▸ **TASK**:
Transcribe the records word for word, leaving nothing out.

Saved data entries
-=-=-=-=-
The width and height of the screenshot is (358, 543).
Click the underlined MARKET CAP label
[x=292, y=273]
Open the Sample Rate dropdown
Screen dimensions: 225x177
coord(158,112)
-=-=-=-=-
▸ **EXERCISE RESULT**:
The width and height of the screenshot is (358, 543).
Click the underlined MARKET CAP label
[x=292, y=273]
Open the Sample Rate dropdown
Screen dimensions: 225x177
coord(158,112)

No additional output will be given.